Kevorkian's release may actually be bad news for assisted-suicide advocacy. Since his imprisonment for the 1998 murder of Thomas Youk, advocates for assisted-suicide legalization have strived mightily to put a benign, professional veneer on the hard business of authorizing doctors to intentionally participate in the termination of their patients' lives. With Kevorkian in prison, his gaunt visage was no longer the public face of the movement. Today's activists are far more likely to be impeccably dressed, upper middle class women who spout focus-group-vetted sound bites. (Hence the effort by the former Hemlock Society--renamed Compassion & Choices--to convince the media to drop the descriptive term "assisted suicide" for the pabulum phrase "aid in dying.")

Contemporary advocates also have worked hard to make assisted suicide appear bland. The so-called "medical model" permitted by Oregon's Death with Dignity law has been ubiquitously touted in recent years by assisted-suicide promoters as an approach to mercy killing that can avoid a Kevorkian-style slippery slope. Legalization bills have been repeatedly
filed in Hawaii, Vermont (where legislators killed them), and California, which is in the midst of its fourth political battle in eight years over assisted-suicide legalization.

But with Kevorkian soon to appear on 60 Minutes and in other high-profile media venues, the assisted-suicide movement will find it much harder to conceal the many similarities between Dr. Death's approach during the 1990s and the legalized Kevorkianism being carried out in Oregon today.

Take, for example, one of the primary "protective" guidelines or safeguards for permitting death-doctoring in Oregon.
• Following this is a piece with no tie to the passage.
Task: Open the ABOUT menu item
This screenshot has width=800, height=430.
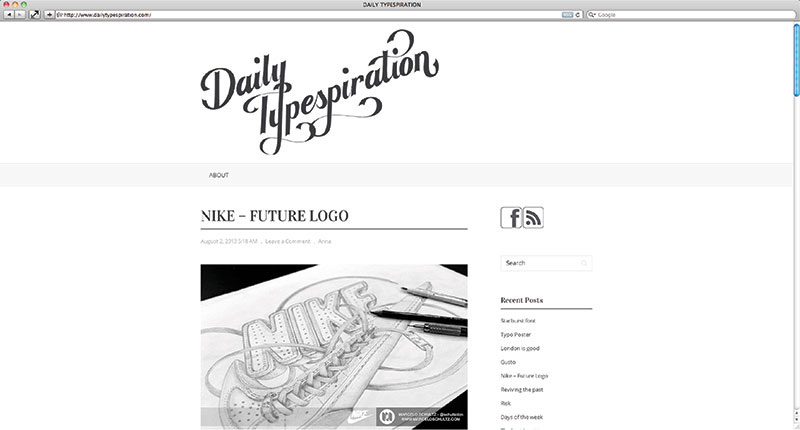Action: pyautogui.click(x=219, y=175)
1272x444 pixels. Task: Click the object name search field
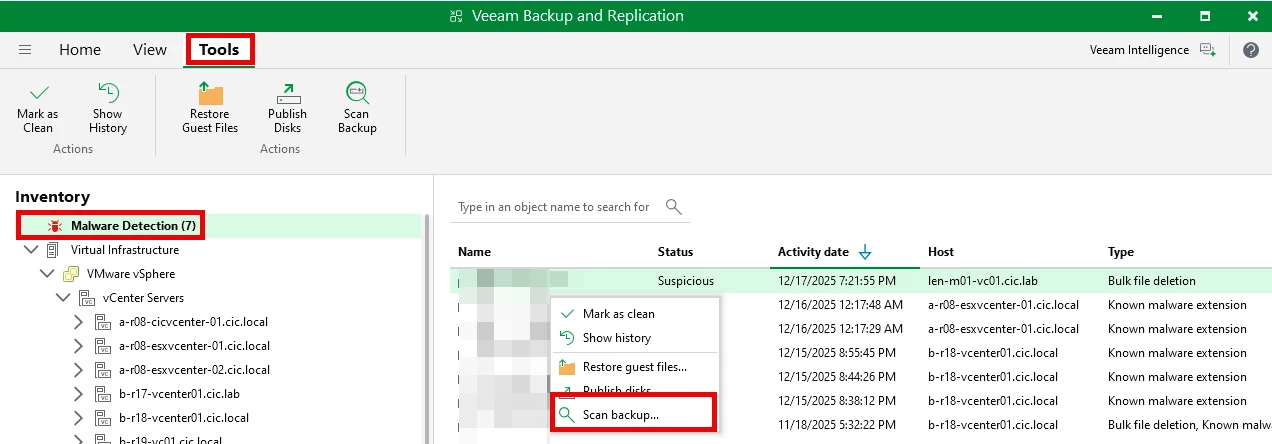[553, 207]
In 1990, when Kevorkian began conducting post-mortem press conferences, he assured the nation his "patients" had to be terminally ill, and his attorney maintained that Kevorkian required proof of a terminal condition. As the body count mounted, the press maintained the myth. Even today, Kevorkian is often described as the doctor who assisted the suicides of the terminally ill.
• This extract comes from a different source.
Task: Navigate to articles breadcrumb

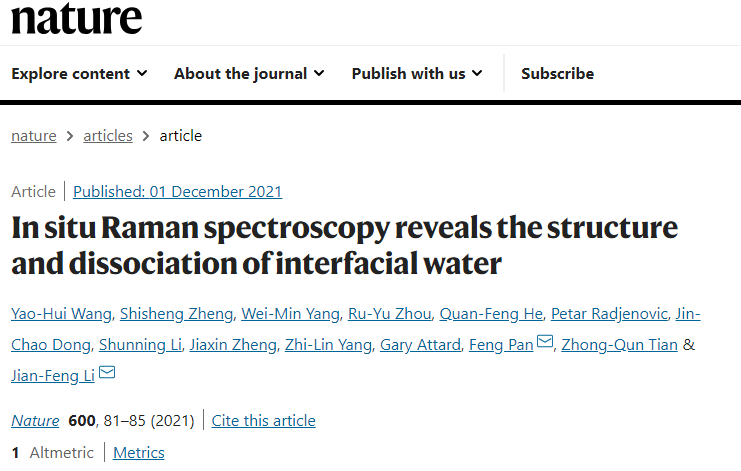Action: [x=108, y=136]
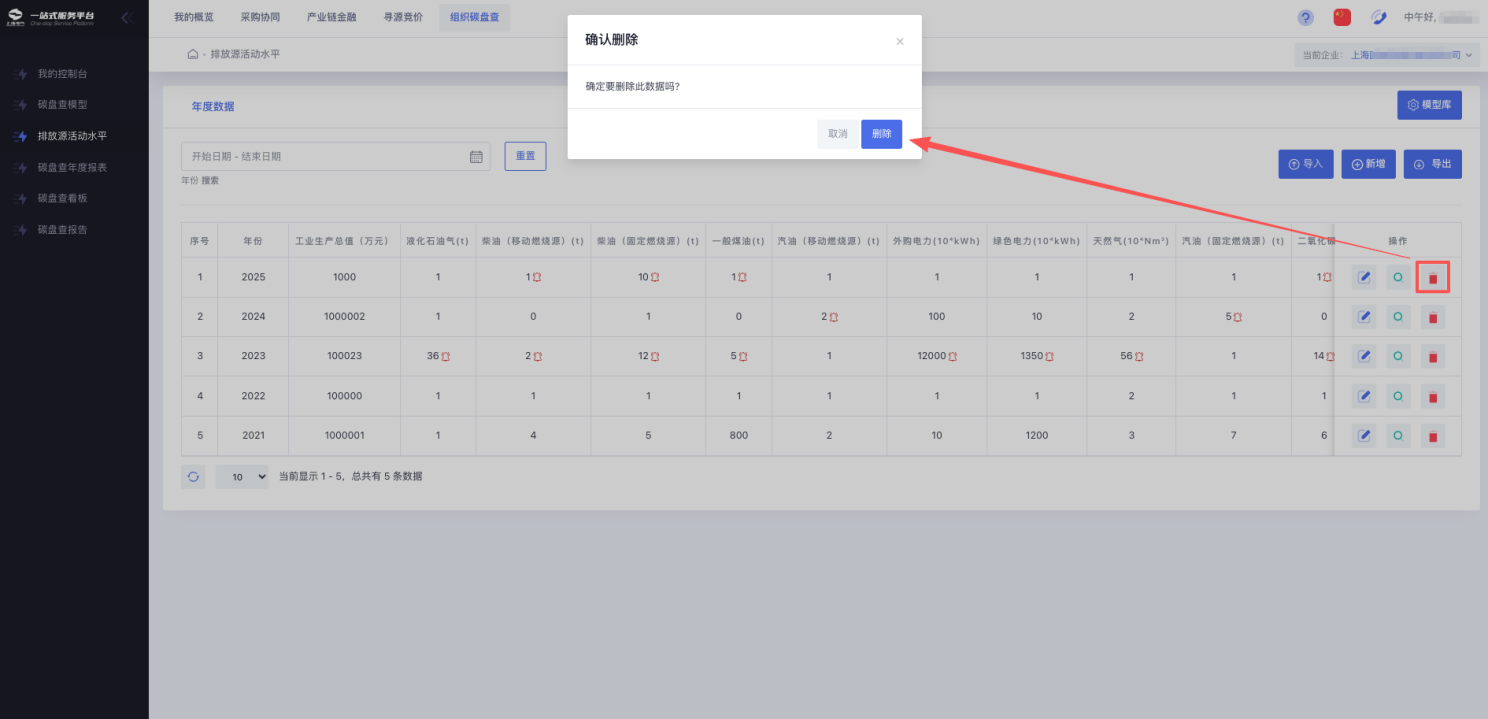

Because assisted suicide is illegal in Michigan, however, authorities couldn't take Kevorkian's word for it, and had autopsies performed revealing that more than half of Kevorkian's 130 known victims were not terminally ill. Most were disabled with conditions such as multiple sclerosis. In fact, several had no serious physical illnesses that could be determined upon autopsy.
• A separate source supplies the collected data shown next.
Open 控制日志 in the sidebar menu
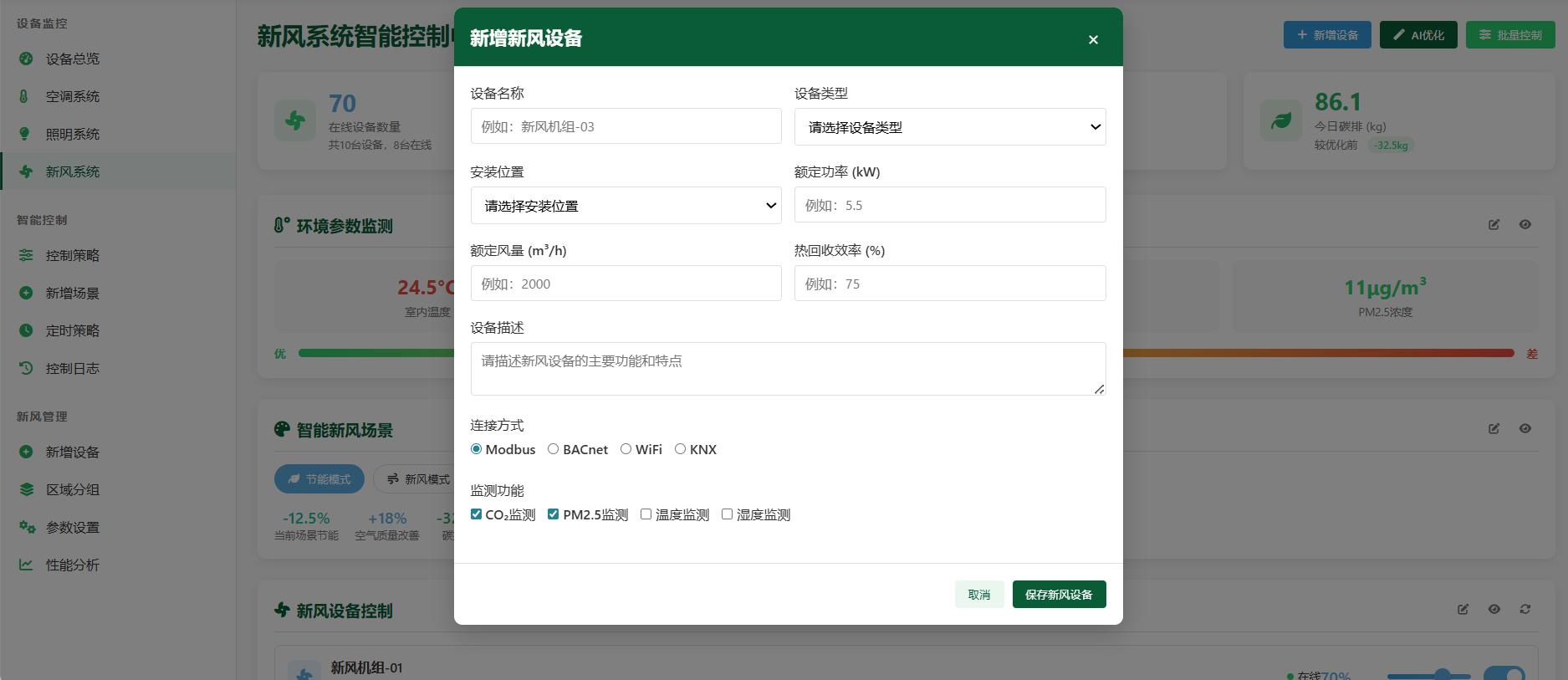 coord(72,368)
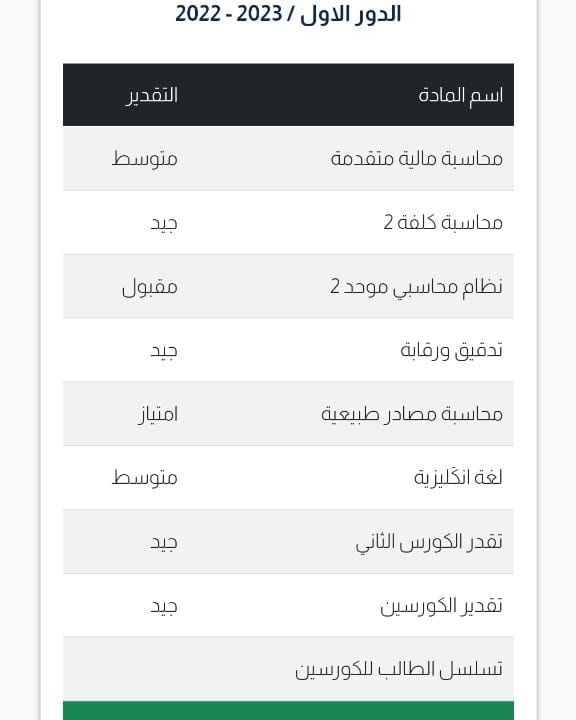Select the نظام محاسبي موحد 2 subject

point(416,287)

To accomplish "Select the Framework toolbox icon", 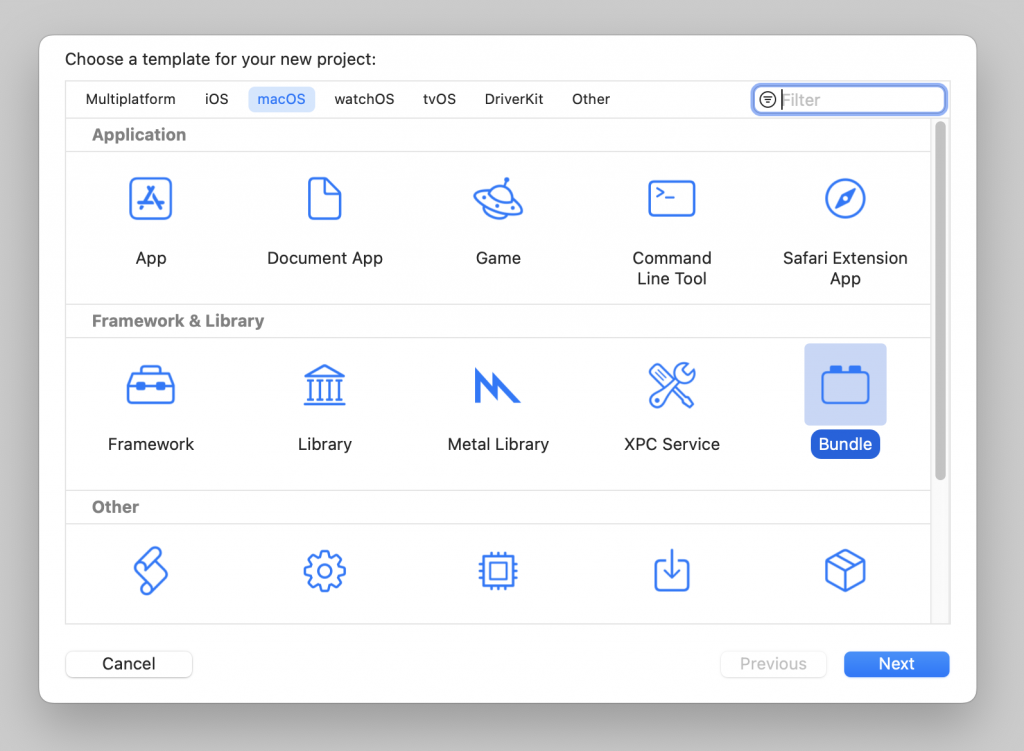I will (151, 385).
Under Oregon's assisted-suicide law, to qualify for assisted suicide, a patient is supposed to have a terminal condition, defined as a life expectancy of six months or less. As of the last official report, there have been 292 reported deaths under the law that transformed the crime of assisted suicide into a medical treatment. And how many of those who died actually had a terminal condition? Nobody knows. Oregon does not require autopsies of people who die there by legalized assisted suicide, so we don't know their actual underlying conditions.